» Prompt:
Lines from the one holding "Image resolution: width=804" through the end of the entries, inclusive, form the whole output; reproduce them exactly and omit pictures.

» Pixel coordinate grounding data:
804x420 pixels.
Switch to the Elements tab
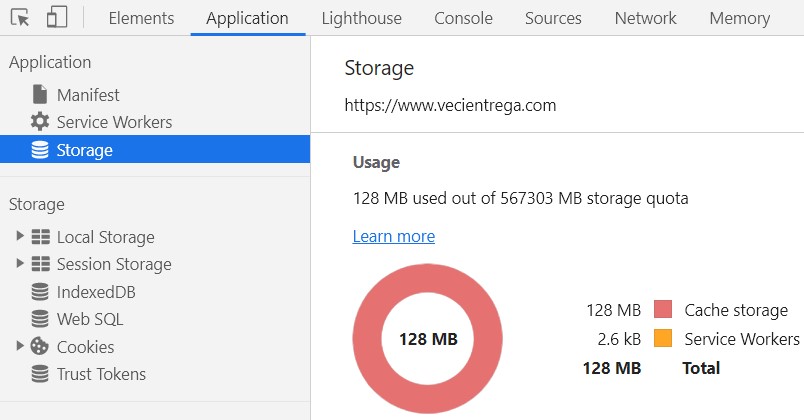click(141, 18)
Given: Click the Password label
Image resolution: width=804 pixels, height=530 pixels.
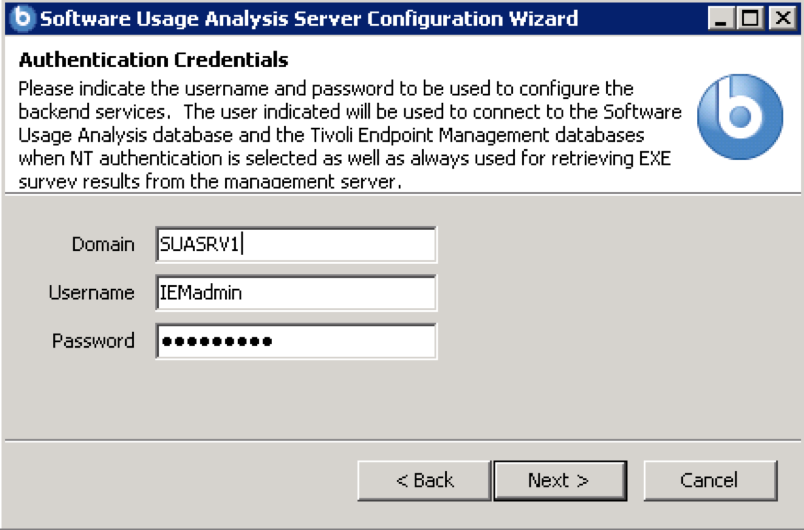Looking at the screenshot, I should (x=93, y=341).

» Exercise result:
Image resolution: width=804 pixels, height=530 pixels.
Looking at the screenshot, I should (x=93, y=341).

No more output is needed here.